1.1.25.4   Semantics

Label Size Description
Header N1 Bytes
·         Standard 9 Bytes The characters “CAV-HAM-V”
·         Version N2 Bytes Major version – 1 or 2 Bytes
·         Dot-separator 1 Byte The character “.”
·         Subversion N3 Bytes Minor version – 1 or 2 Bytes
HCIAMSMessageID N4 Bytes Identifier of HCI-AMS Message.
HCIAMSMessageData N4 Bytes Data in HCI-AMS Message.
·         DestinationAndArrivalTime N5 Bytes Route Endpoint and arrival time.
·         IntermediateStops N6 Bytes Stops between origin and destination
·         SelectedRoute N7 Bytes ID of Route
·         RouteCommands N8 Bytes “Execute”, “Suspend”, “Resume”, “Change”
DescrMetadata N9 Bytes Descriptive Metadata

1.1.25.5   Data Formats

No Format required.

1.1.25.6   To Respondents

Respondents are invited to:

  1. Comment or elaborate on the Functional Requirements of the HCI-AMS Messages identified above.
  2. Extend the list of Functional Requirements.

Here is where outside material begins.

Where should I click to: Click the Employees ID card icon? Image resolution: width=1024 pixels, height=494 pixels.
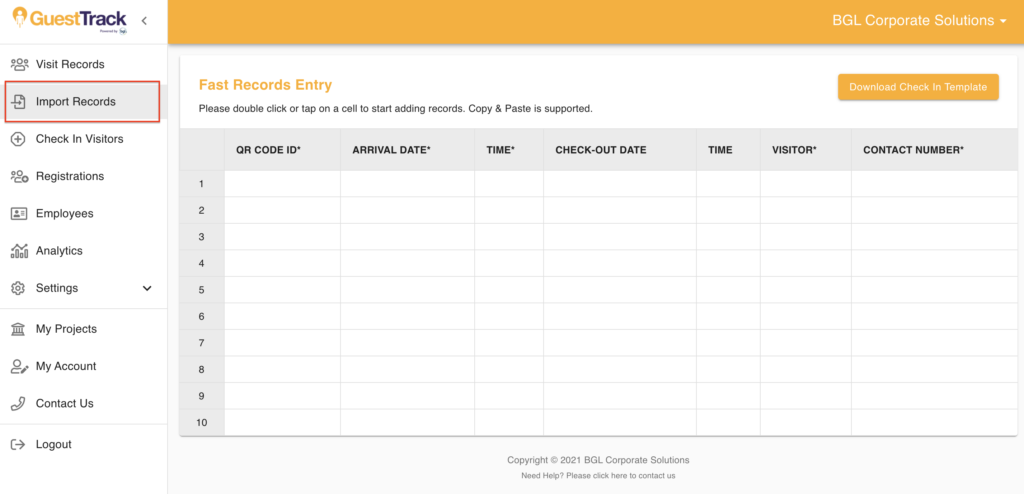[19, 214]
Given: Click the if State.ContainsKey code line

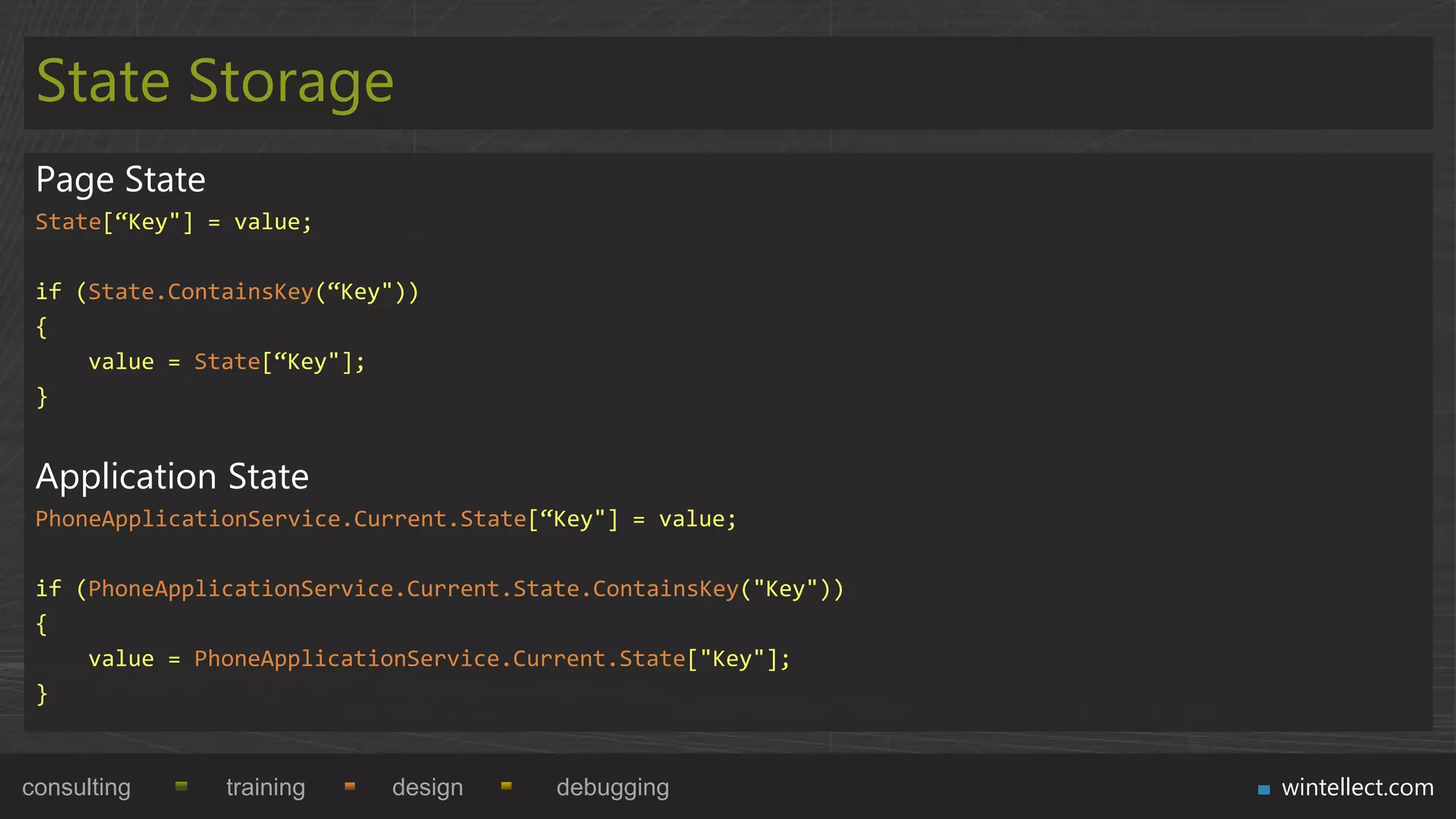Looking at the screenshot, I should click(228, 291).
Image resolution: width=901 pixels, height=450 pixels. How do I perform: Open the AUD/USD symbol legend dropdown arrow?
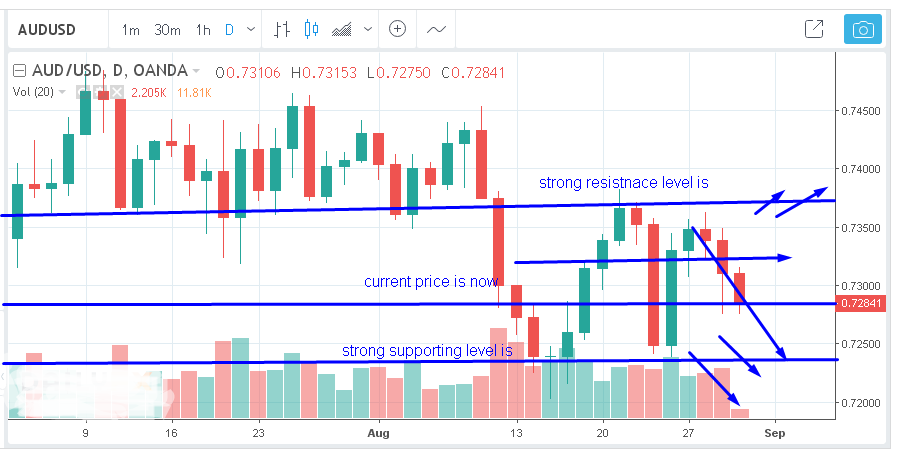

1.1.26    Ego-Remote HCI Messages

1.1.26.1   Definition

Information exchanged between the HCI of the Ego CAV and a peer HCI of a Remote CAV.

1.1.26.2   Functional Requirements

  1. Messages from Remote to Ego HCI have the same payload.
  2. The Ego HCI may:
    • Send messages to a Remote HCI.
    • Request a Remote HCI or a CAV-Aware entity (e.g., Roadside Unit, a Store and Forward entity etc.) requesting a particular M-Location.
    • Select the appropriate Level of Detail for transmission of requested M-Location Data.

1.1.26.3   Syntax

https://schemas.mpai.community/OSD/V1.1/data/AudioVisualSceneDescriptors.json

1.1.26.4   Semantics

Label Size Description
Header N1 Bytes
·         Standard 9 Bytes The characters “MMM-ERH-V”
·         Version N2 Bytes Major version – 1 or 2 Bytes
·         Dot-separator 1 Byte The character “.”
·         Subversion N3 Bytes Minor version – 1 or 2 Bytes
EgoToRemoteHCIMessageID N4 Bytes Identifier of EgoRemoteHCIMessage.
EgoToRemoteHCIMessageData N5 Bytes Data of Ego-Remote-HCI Message.
·         MLocationRequest N6 Bytes
o  ULocationID N7 Bytes M-Location of intended U-Location.
o  MLocationFormatID N8 Bytes Id of M-Location Format
·         FullEvironmentRepresentation N9 Bytes AV Scene Descriptors with semantics.
·         GenericMessage N10 Bytes
DescrMetadata N11 Bytes Descriptive Metadata.

1.1.26.5   Data Formats

MPAI has defined U-Location as a spatial volume in the Universe.

The payload of a Generic Message may have other formats.

1.1.26.6   To Respondents

Respondents are invited to:

  1. Comment or elaborate on the functional requirements identified E-HCI to R-HCI message above.
  2. Propose Data Formats of U-Location and Generic Message.